- Directions
In your copy, reproduce each entry exactly and include no picture.

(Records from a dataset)
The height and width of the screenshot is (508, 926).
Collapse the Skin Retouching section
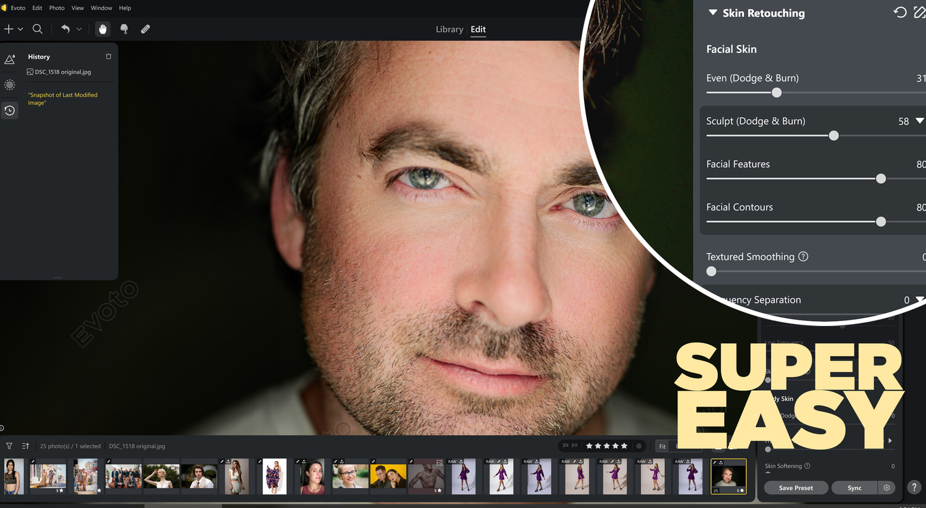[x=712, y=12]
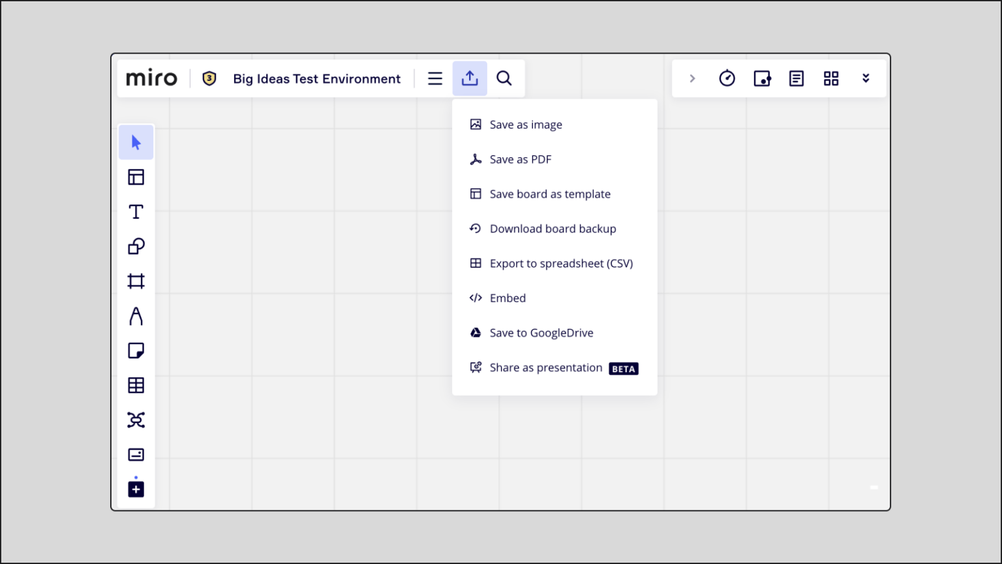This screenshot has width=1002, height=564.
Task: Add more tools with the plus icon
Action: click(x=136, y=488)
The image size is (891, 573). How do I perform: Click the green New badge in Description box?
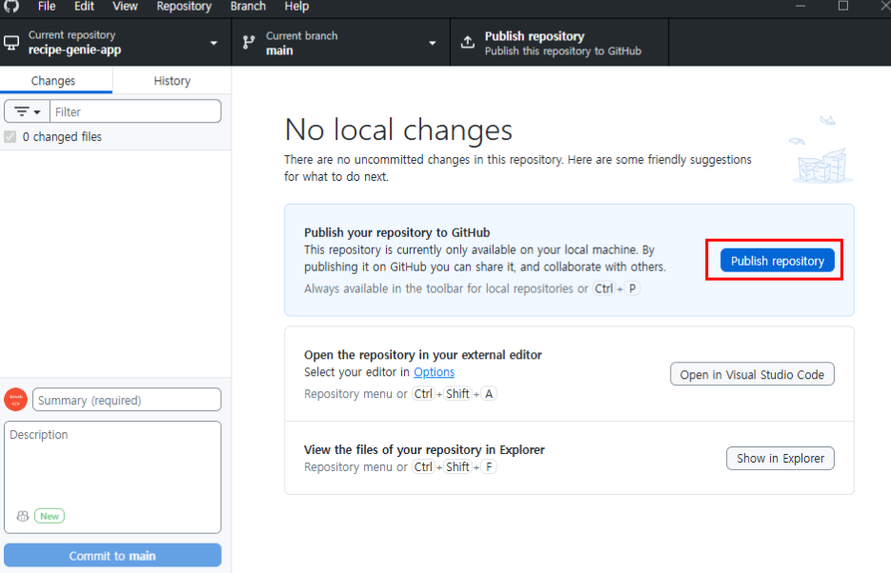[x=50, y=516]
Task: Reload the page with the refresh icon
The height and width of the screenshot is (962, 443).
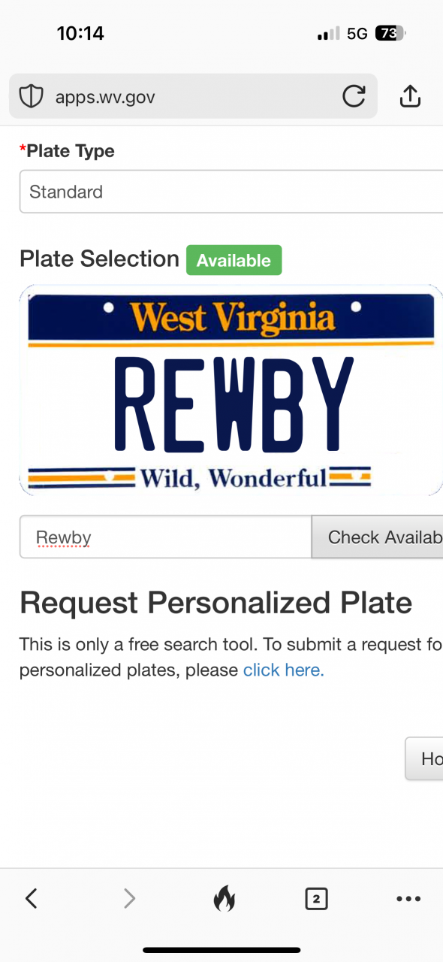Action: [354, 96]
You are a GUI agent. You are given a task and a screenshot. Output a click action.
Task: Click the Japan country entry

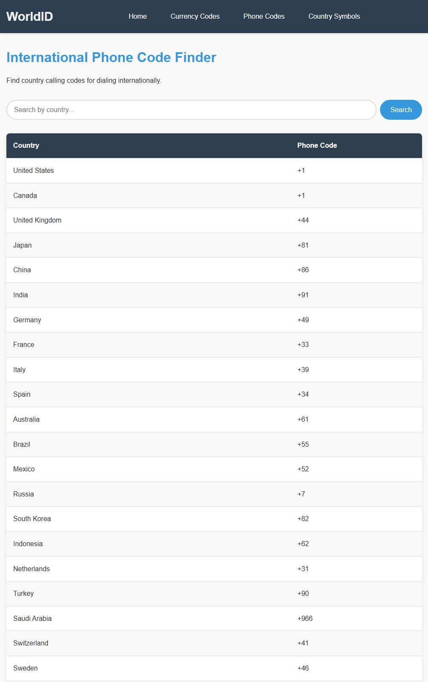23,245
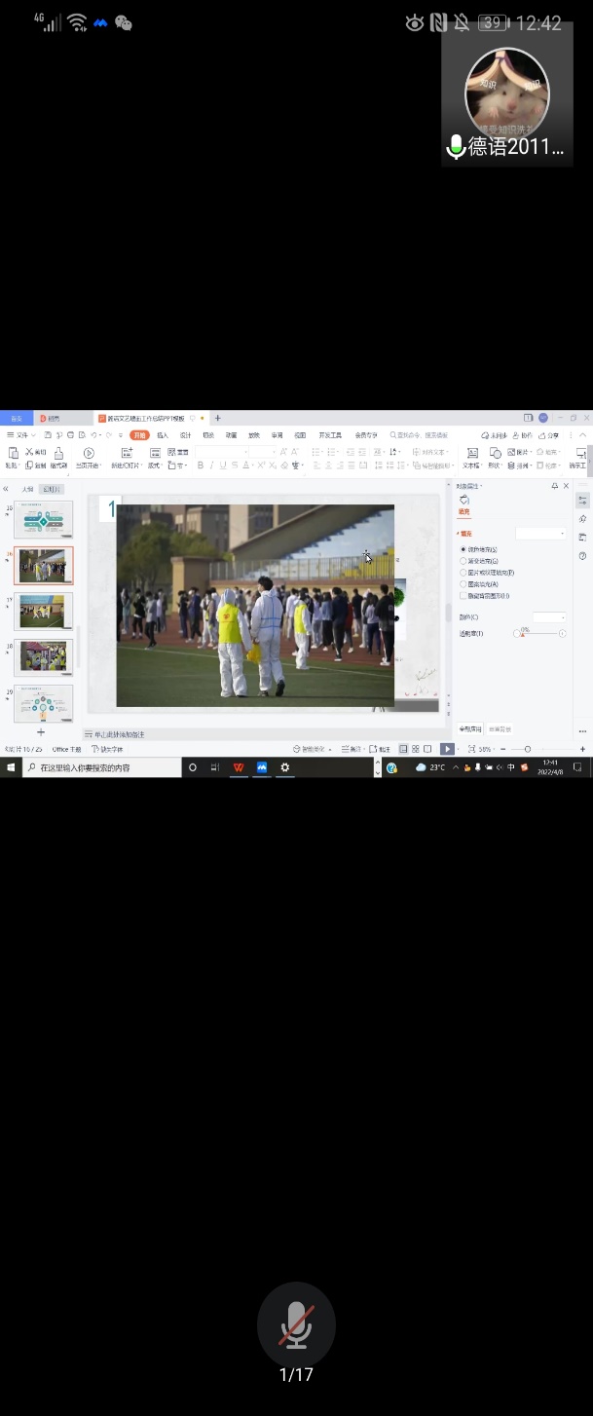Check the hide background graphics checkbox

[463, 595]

- Response
The height and width of the screenshot is (508, 926).
Collapse the Skin Retouching section
[x=712, y=12]
This screenshot has width=1002, height=564.
Task: Add more tools with the plus icon
Action: click(x=136, y=488)
The image size is (891, 573). How do I perform: Click the green New badge in Description box?
[x=50, y=516]
Task: Reload the page with the refresh icon
The height and width of the screenshot is (962, 443).
Action: [354, 96]
You are a GUI agent. You are given a task and a screenshot. Output a click action.
Task: Click the Japan country entry

23,245
Check the hide background graphics checkbox

[463, 595]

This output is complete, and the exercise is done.